▶ _GOAL OF THE EXERCISE_: In the data below, restate exactly the lines from the one with "1464x976 pixels." to the final line, both included, but not the pictures.

Dataset entries
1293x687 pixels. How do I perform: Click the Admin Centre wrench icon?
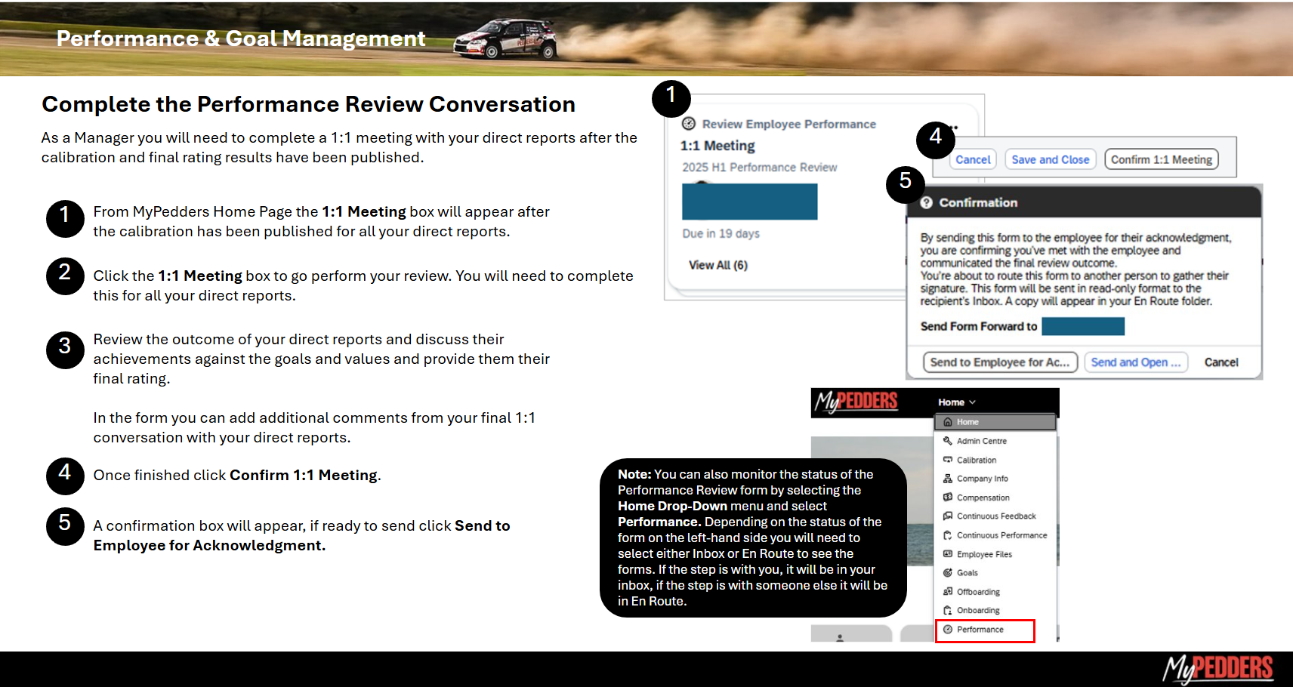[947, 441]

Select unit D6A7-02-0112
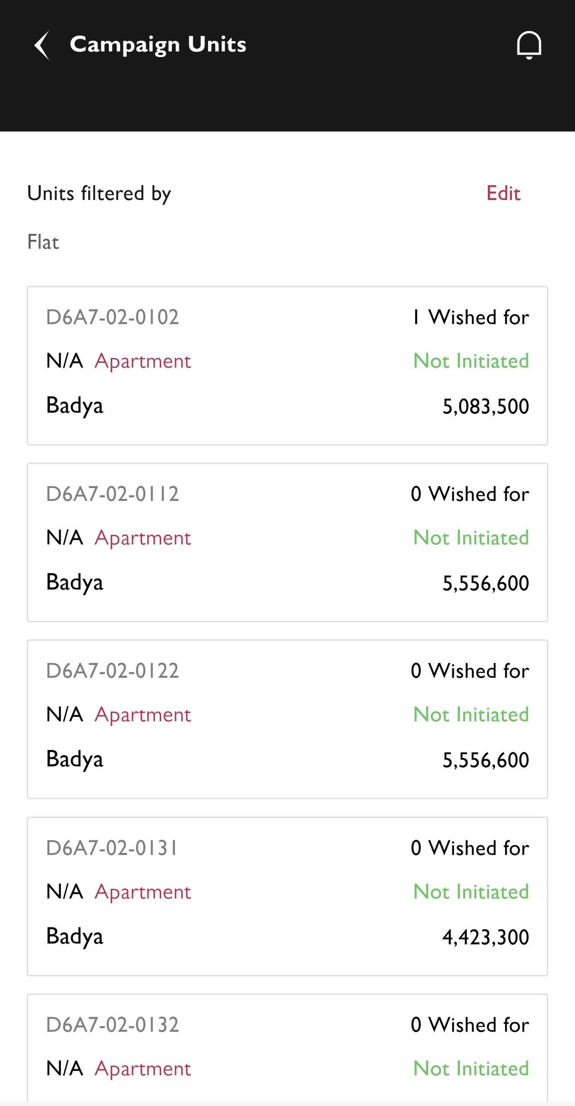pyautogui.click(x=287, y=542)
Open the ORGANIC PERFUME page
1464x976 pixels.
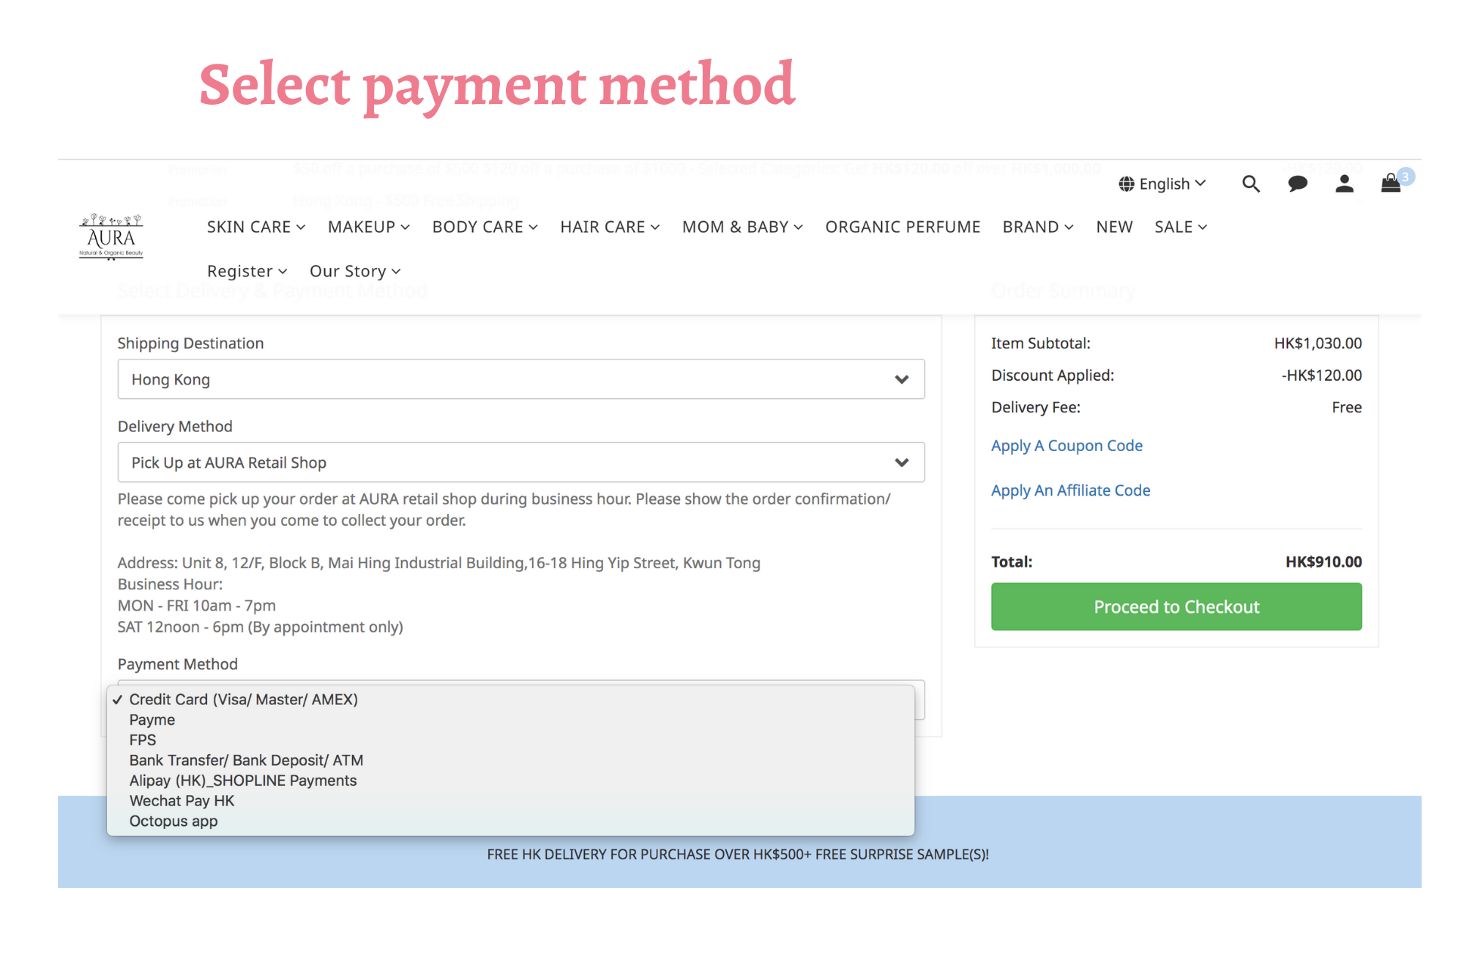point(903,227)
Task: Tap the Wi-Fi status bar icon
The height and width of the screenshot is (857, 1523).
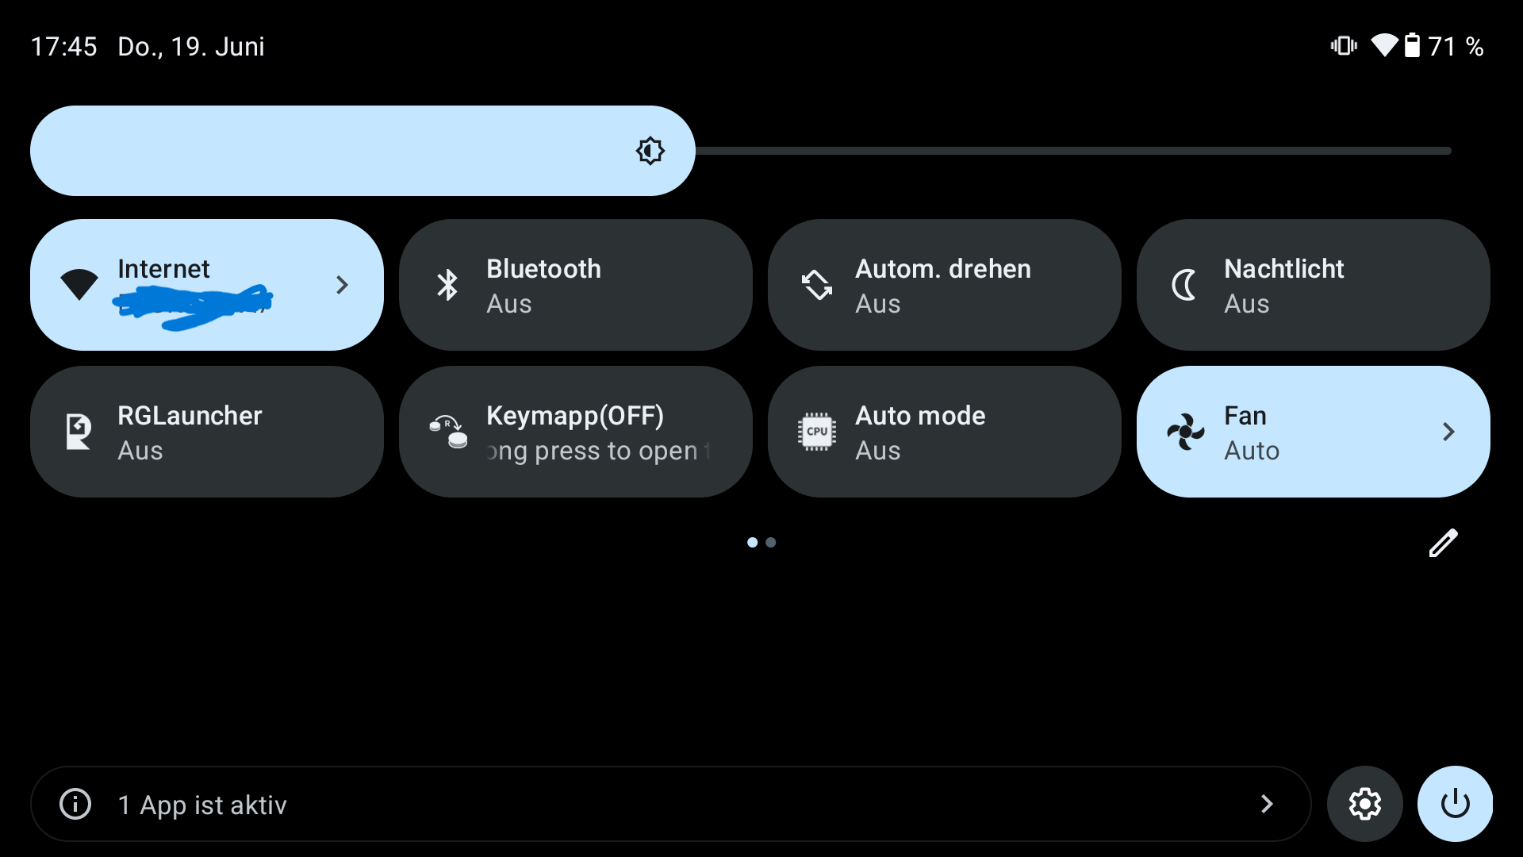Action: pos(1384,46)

▶ _EXPECTED OUTPUT_:
1464x976 pixels.
point(903,227)
Task: Tap the Wi-Fi status bar icon
The height and width of the screenshot is (857, 1523).
Action: pos(1384,46)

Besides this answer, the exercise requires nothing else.